* Fog 33 percent less common than 100 years ago
* Trees need fog to conserve water
WASHINGTON, Feb 15 (Reuters) - The coastal fog that gives San Francisco its romantic ambience is thinning out, a boon to drivers but a real threat to the giant redwoods there, researchers reported on Monday.
It in unclear if natural climate variations or human activity is to blame, but the result could be the loss of trees, they reported in the Proceedings of the National Academy of Sciences.
“Fog prevents water loss from redwoods in summer, and is really important for both the tree and the forest,” biologist Todd Dawson of the University of California Berkeley said in a statement.
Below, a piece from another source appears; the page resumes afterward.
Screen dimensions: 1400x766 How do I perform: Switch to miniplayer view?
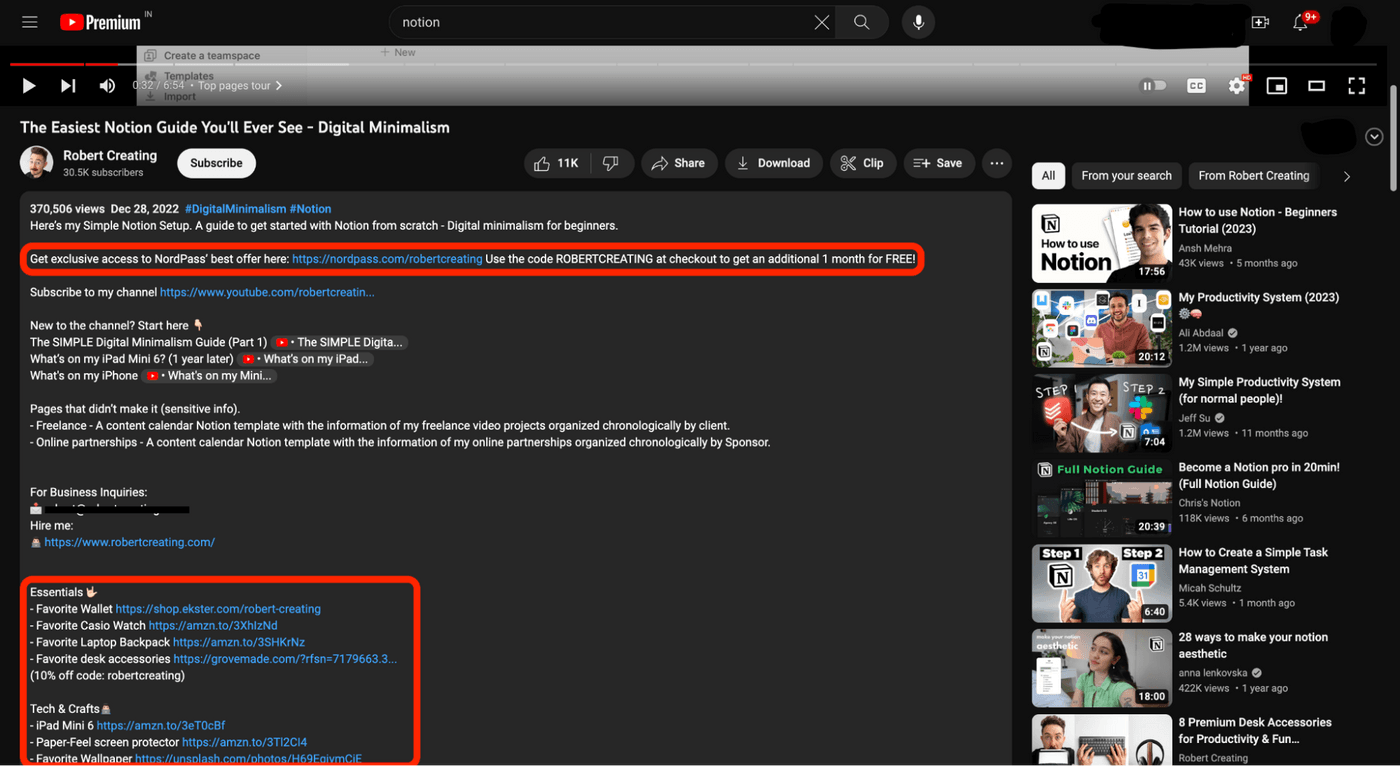click(1276, 86)
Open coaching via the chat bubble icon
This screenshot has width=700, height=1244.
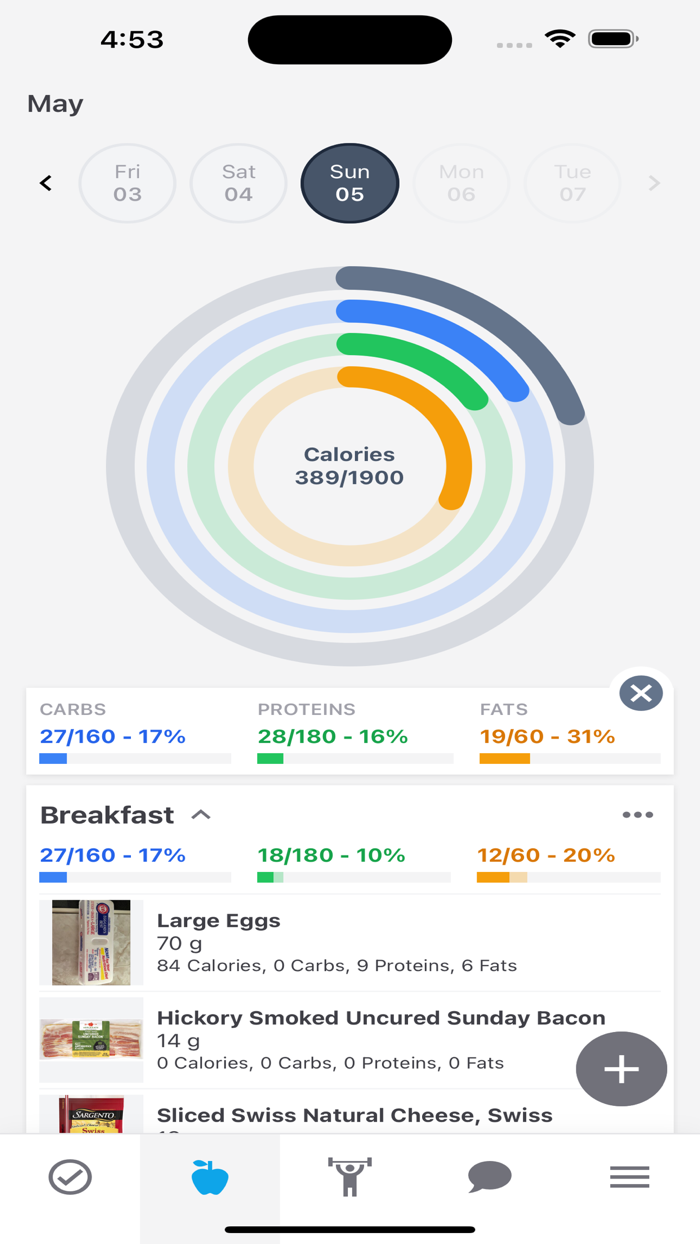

"The coast redwood is the tallest living tree species and notably long-lived, with some individuals exceeding 2,000 years in age," the researchers wrote in their report, availablehere.
“If the fog is gone, we might not have the redwood forests we do now.”
Dawson and colleagues estimated the frequency of fog by looking at weather records, especially airport records dating back to 1951.
“Since 1901, the average number of hours of fog along the coast in summer has dropped from 56 percent to 42 percent, which is a loss of about three hours per day,” said Berkeley’s James Johnstone, who led the study.
The fog is caused by cool surface waters of the Pacific Ocean meeting warm air from the interior of California. It is held in place by an inversion, caused when cooler air is trapped closer to the surface.
“The data support the idea that Northern California coastal fog has decreased in connection with a decline in the coast-inland temperature gradient and weakening of the summer temperature inversion,” Johnstone said.
“As fog decreases, the mature redwoods along the coast are not likely to die outright, but there may be less recruitment of new trees,” Dawson added. “They will look elsewhere for water, high humidity and cooler temperatures.”
The coast redwood, known scientifically as Sequoia sempervirens, is naturally found in a very narrow band along the northeast Pacific coast.
The researchers found changes all the way down the coast from northernmost California to San Diego.
“Fog is clearly a dominant climatic factor on the California coast, and long-term reductions likely have and may continue to impact the water and carbon economy of redwoods and other coastal endemic species,” they concluded.